Pointing records for screenshots and pages:
◆ ◆ ◆

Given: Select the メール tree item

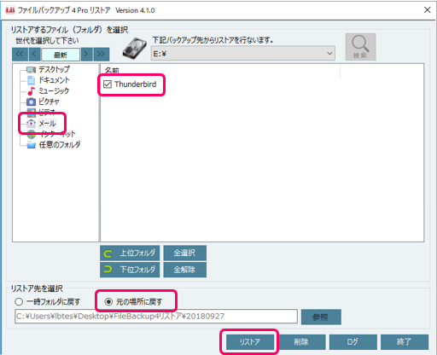Looking at the screenshot, I should pyautogui.click(x=42, y=124).
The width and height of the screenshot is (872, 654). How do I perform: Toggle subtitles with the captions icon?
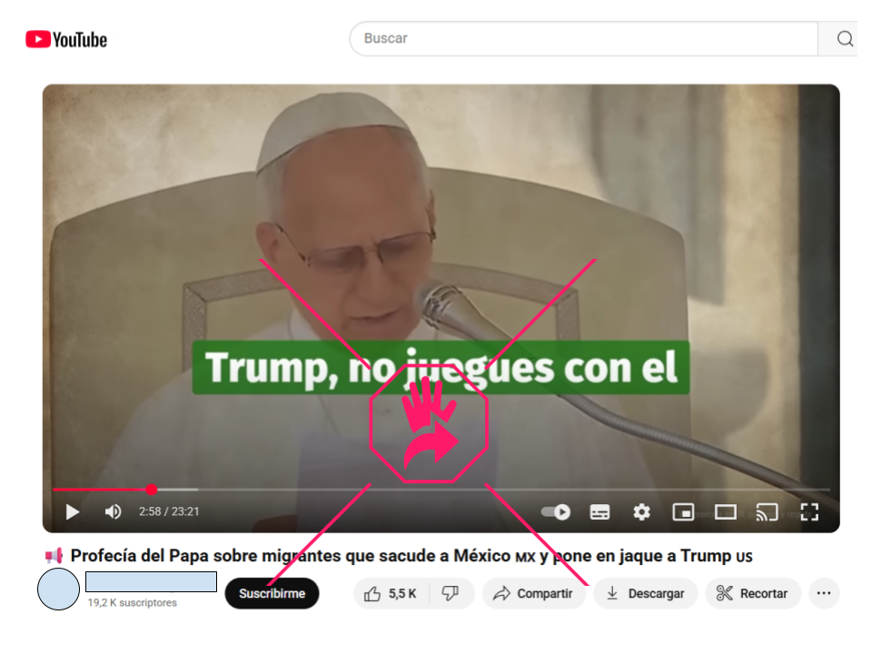click(x=600, y=512)
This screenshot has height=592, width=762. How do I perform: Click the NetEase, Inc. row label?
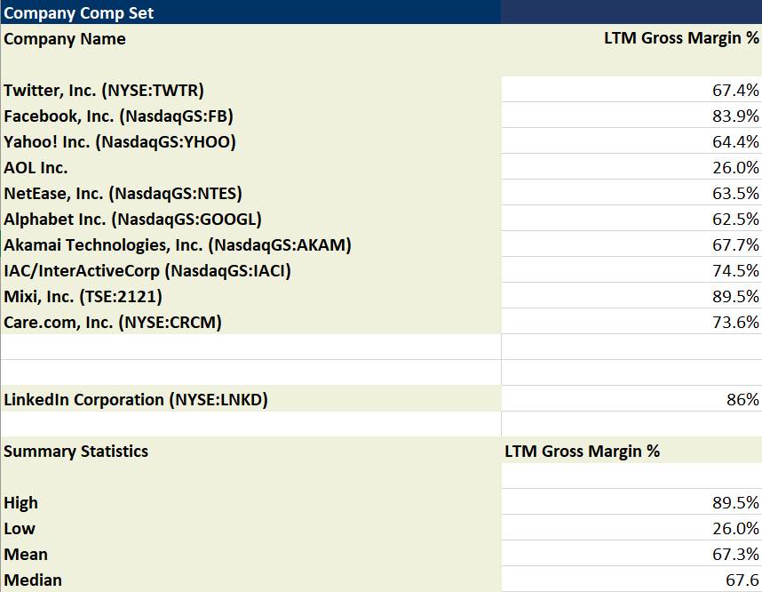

◆ ◆ ◆

— TO BE DONE —
Copy out the lines of the records starting with the line that contains "The width and" and going on through the end of the records, without the pictures.

— SOLUTION FOR THIS TASK —
The width and height of the screenshot is (872, 654). How do I perform: Toggle subtitles with the captions icon?
click(x=600, y=512)
This screenshot has height=592, width=762. How do I perform: Click the NetEase, Inc. row label?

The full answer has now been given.